▶ _WORK INSTRUCTIONS_
Can the lines below, from the one that holds "The width and" to the very end, be echoed exactly, with both ends included and no pictures?

(Stored items)
---

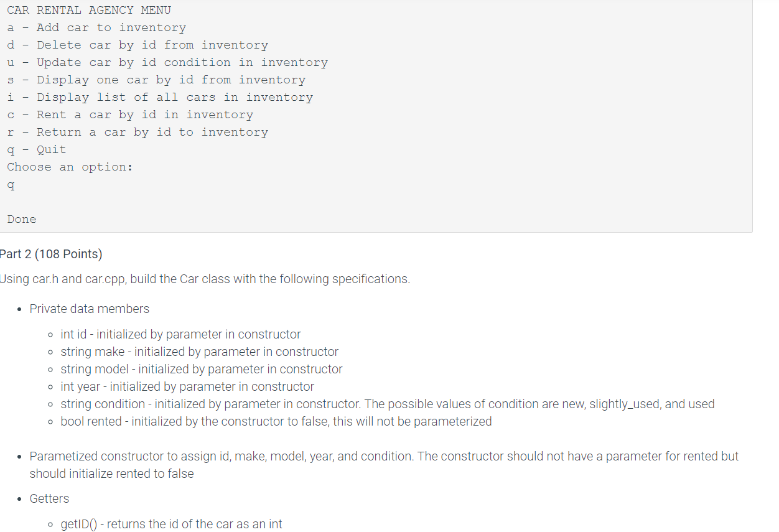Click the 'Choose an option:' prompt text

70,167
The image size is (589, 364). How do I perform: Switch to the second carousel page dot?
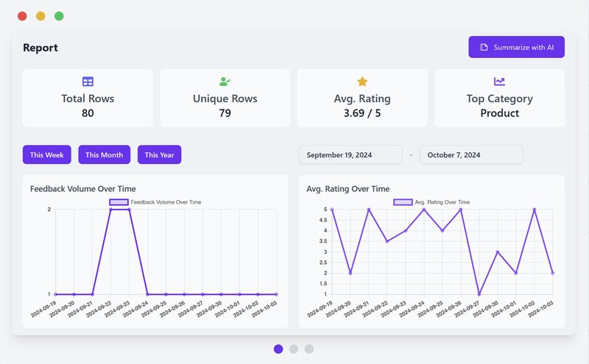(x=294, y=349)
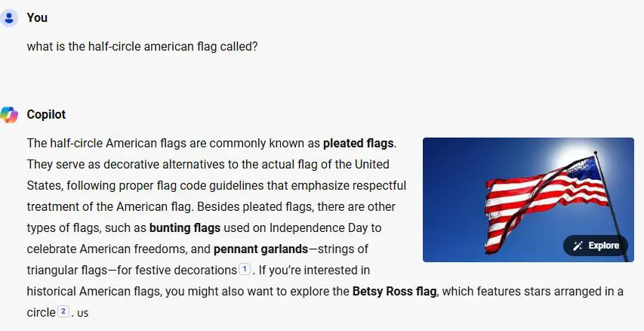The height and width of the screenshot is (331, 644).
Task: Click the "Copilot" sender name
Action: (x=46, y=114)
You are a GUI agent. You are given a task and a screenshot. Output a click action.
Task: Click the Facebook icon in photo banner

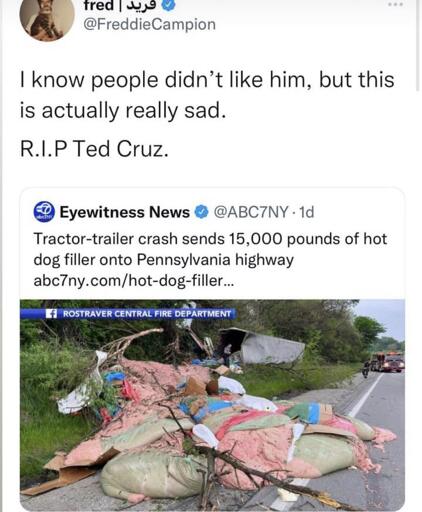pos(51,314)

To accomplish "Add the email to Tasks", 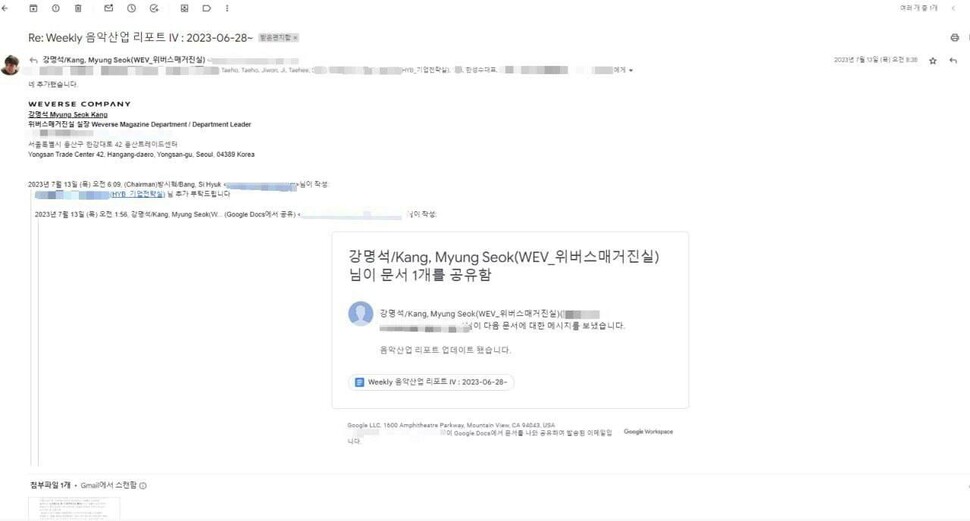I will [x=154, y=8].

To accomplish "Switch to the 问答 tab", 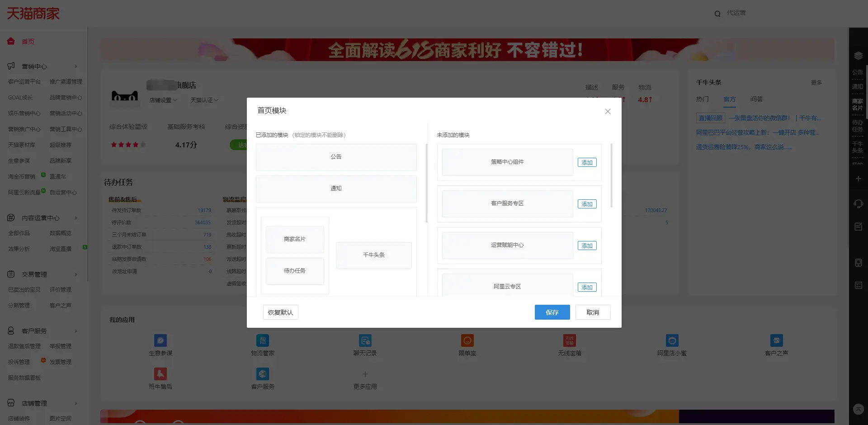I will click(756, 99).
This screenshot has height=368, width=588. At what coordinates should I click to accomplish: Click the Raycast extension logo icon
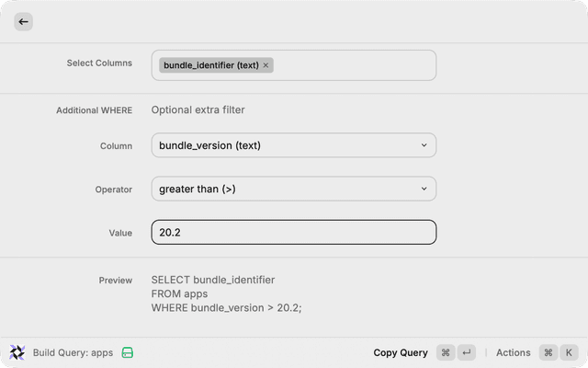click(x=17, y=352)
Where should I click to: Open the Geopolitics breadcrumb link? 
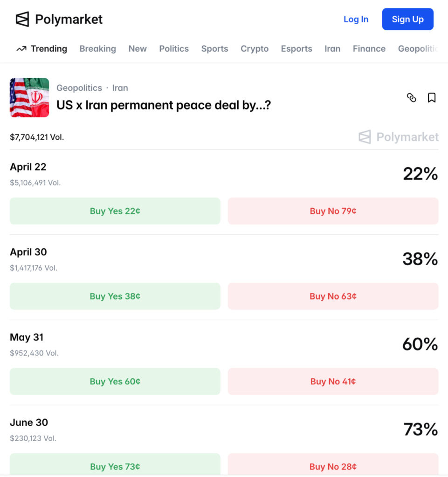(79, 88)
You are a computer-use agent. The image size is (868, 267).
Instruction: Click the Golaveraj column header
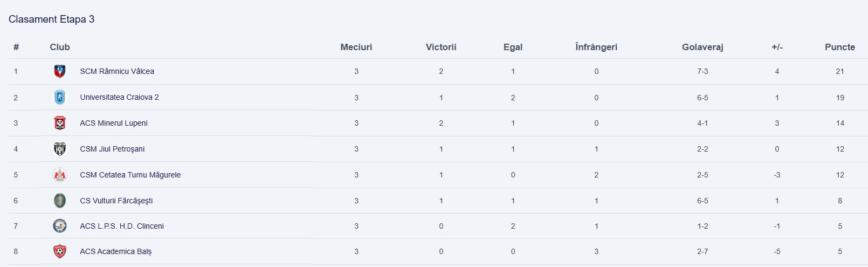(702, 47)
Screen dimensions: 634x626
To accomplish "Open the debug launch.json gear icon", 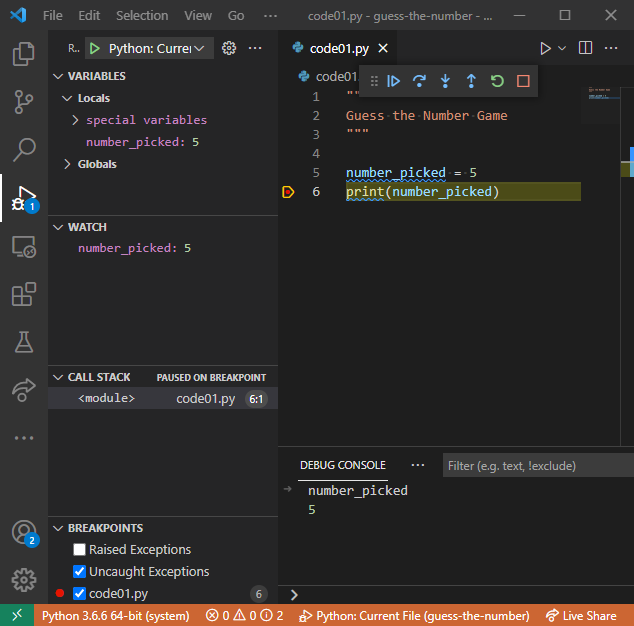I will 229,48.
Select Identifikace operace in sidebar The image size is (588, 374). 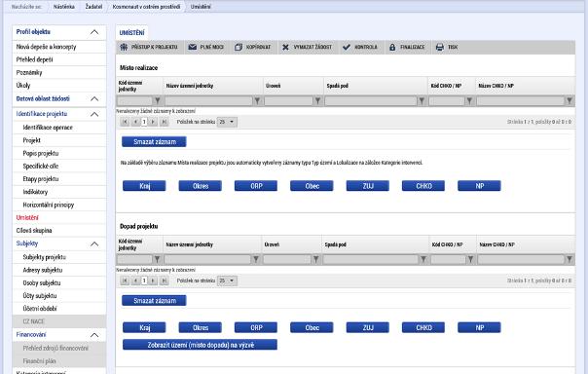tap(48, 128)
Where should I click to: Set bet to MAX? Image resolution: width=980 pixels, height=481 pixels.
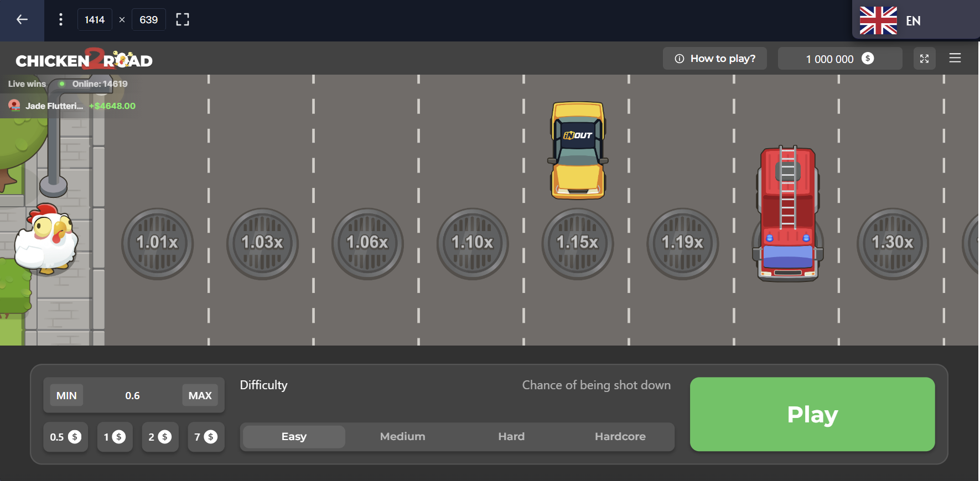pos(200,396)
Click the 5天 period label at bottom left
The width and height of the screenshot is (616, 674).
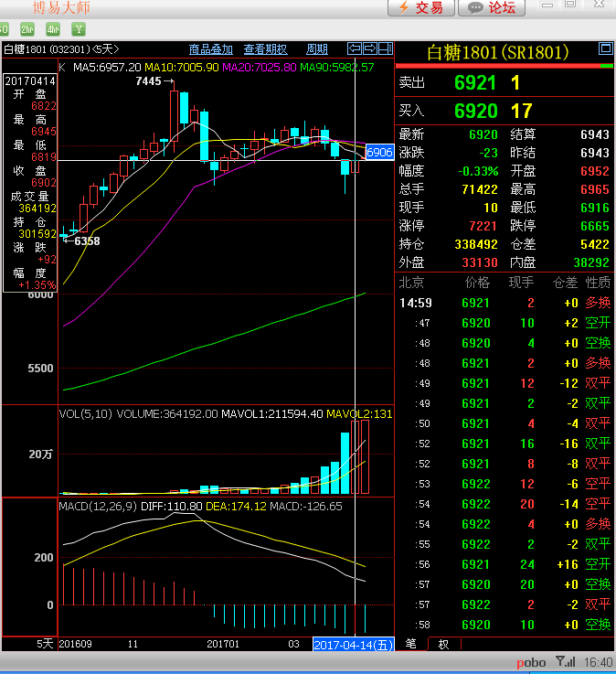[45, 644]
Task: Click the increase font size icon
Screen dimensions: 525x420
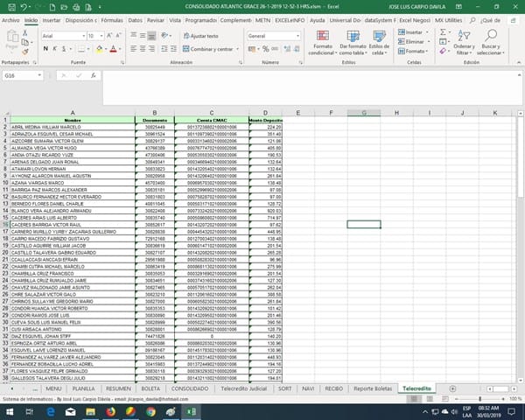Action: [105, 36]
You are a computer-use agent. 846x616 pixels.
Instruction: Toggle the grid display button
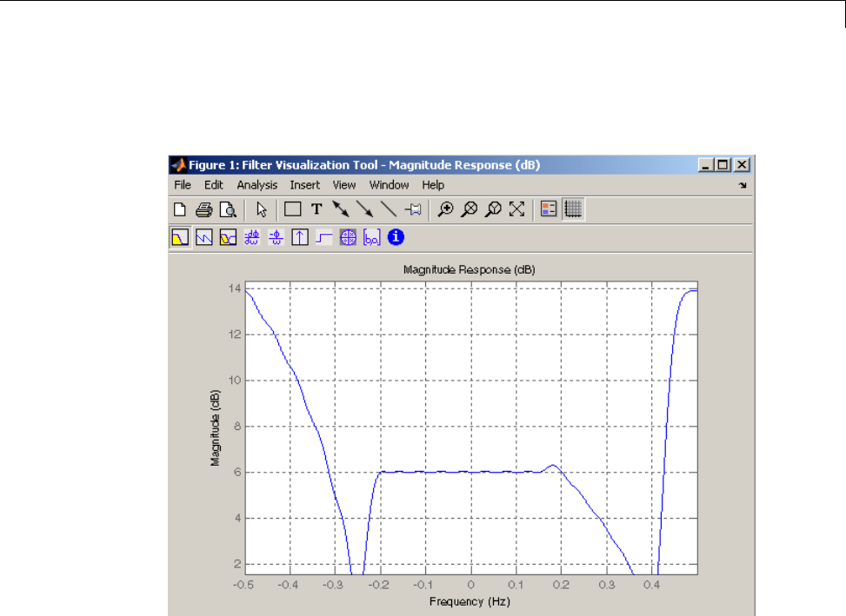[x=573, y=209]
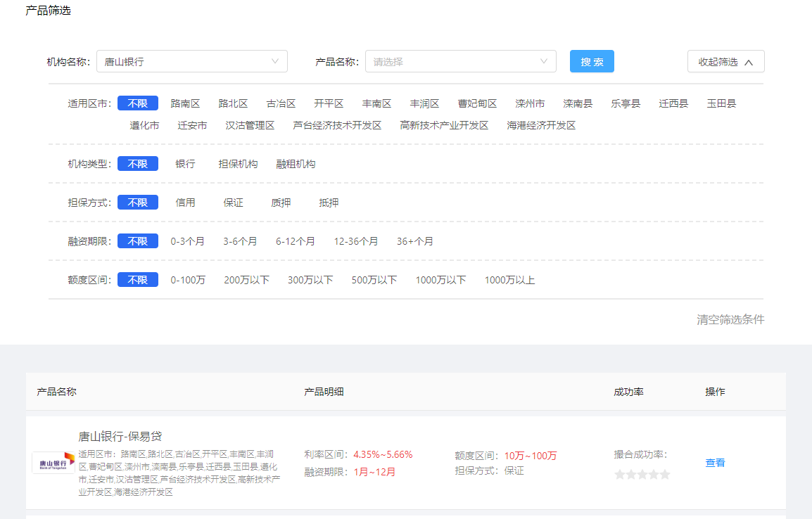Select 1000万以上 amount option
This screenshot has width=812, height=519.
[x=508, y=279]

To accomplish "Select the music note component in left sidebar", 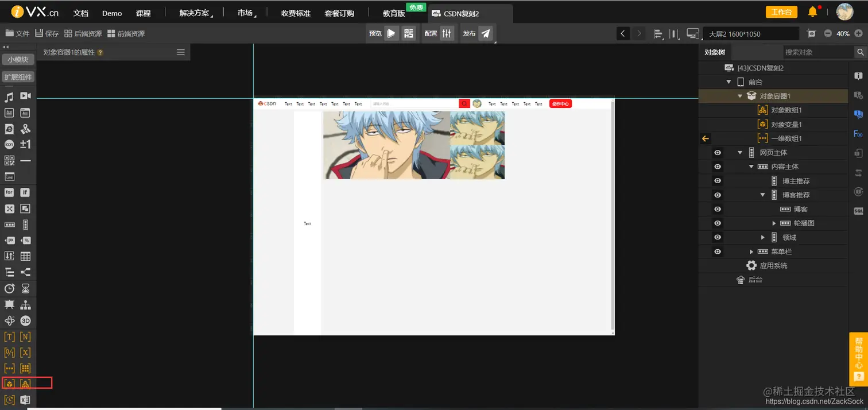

---

▶ _RESULT OF THE EXERCISE_
The width and height of the screenshot is (616, 674).
[45, 644]
Task: Click the increase font size icon
Screen dimensions: 525x420
Action: [105, 36]
You are a computer-use agent. 846x616 pixels.
Instruction: Toggle the grid display button
[x=573, y=209]
Select 1000万以上 amount option
This screenshot has width=812, height=519.
[x=508, y=279]

To accomplish "Select the music note component in left sidebar", 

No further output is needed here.